Total Free Throws Per quarter

This line graph shows the total number of free throws per quarter out of all the players in the NBA. It is evident that period 4 experiences the highest quantity of free throws while the over-time periods have significantly less. In the regular time periods, we can see a steady increase in number of free throws from period 1 to period 2, and then a plateau from period 2 to 3, ending with an increase at period 4 with 175,000 free throws.

PeriodCount = pd.DataFrame(df['period'].value_counts().reset_index(name='count'))

PeriodCount = PeriodCount.sort_values(by=['index'])

# Create Plot
plt.figure(figsize=(18,10))
plt.plot(PeriodCount['index'], PeriodCount['count'], marker='o')
plt.title('Total Free Throws per quarter', fontsize = 18)
plt.xlabel('Period', fontsize = 18)
plt.ylabel('Free Throws', fontsize = 18)

Histogram of Free throws taken by season

The following histogram shows the number of free throws taken per season in the NBA (in years). We can see that most seasons range with 60,000 to 70,000 free throws. However, there was a decrease in 2011, with under 50,000 free throws.

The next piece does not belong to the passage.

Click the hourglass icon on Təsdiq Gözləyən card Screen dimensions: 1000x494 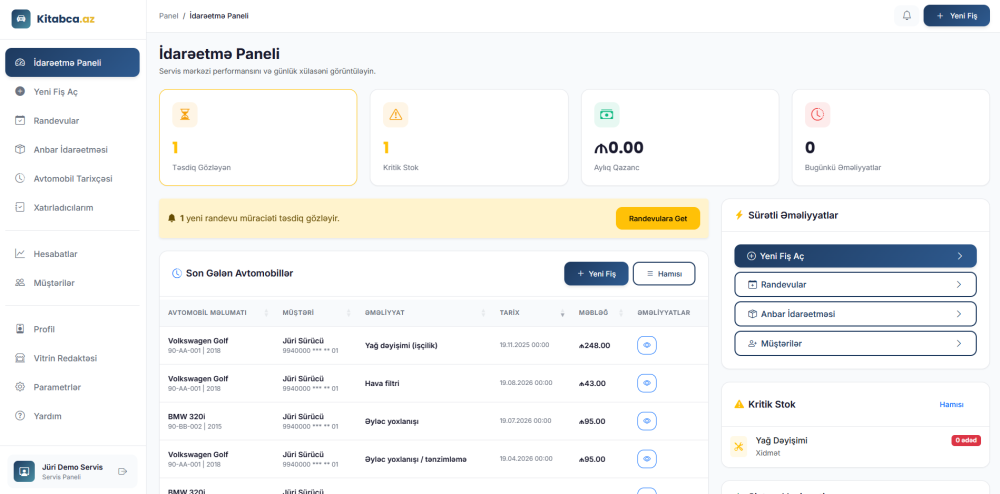pos(185,115)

plt.figure(figsize=(18,20))
plt.hist(x= df['season'])
## (array([67612., 65500., 65355., 64804., 64137., 48459., 58376., 62290.,
##        60131., 61355.]), array([0. , 0.9, 1.8, 2.7, 3.6, 4.5, 5.4, 6.3, 7.2, 8.1, 9. ]), <BarContainer object of 10 artists>)
plt.title('Free Throws Taken by Season', fontsize=18)
plt.xlabel('Season', fontsize=18)
plt.ylabel('Free throws', fontsize=18)
plt.show()

Pie Chart of free throws Lebron

This pie chart compares the regular time free throws verses overtime free throws taken by Lebron James. Out of all the players in the NBA, Lebron holds the record for the greatest number of free throws. We can see in this chart that 98.5% of these free throws take place during the regular time periods while only 1.5% take place in overtime. This disparity was also noted in the first line graph which showed the general population of NBA players also take the majority of their free throws in the regular time periods.

# DataFrame of Total Free throws by quarter 
# Create Count DataFrame

x = df.groupby(['player','period'])['player'].count().reset_index(name='count')

# Dataframe of total free throws
y = df.groupby(['player'])['period'].count().reset_index(name='count')
totalfts = pd.DataFrame(y)


# Sort Dataframe in descending order

totalfts = totalfts.sort_values(by='count', ascending=False)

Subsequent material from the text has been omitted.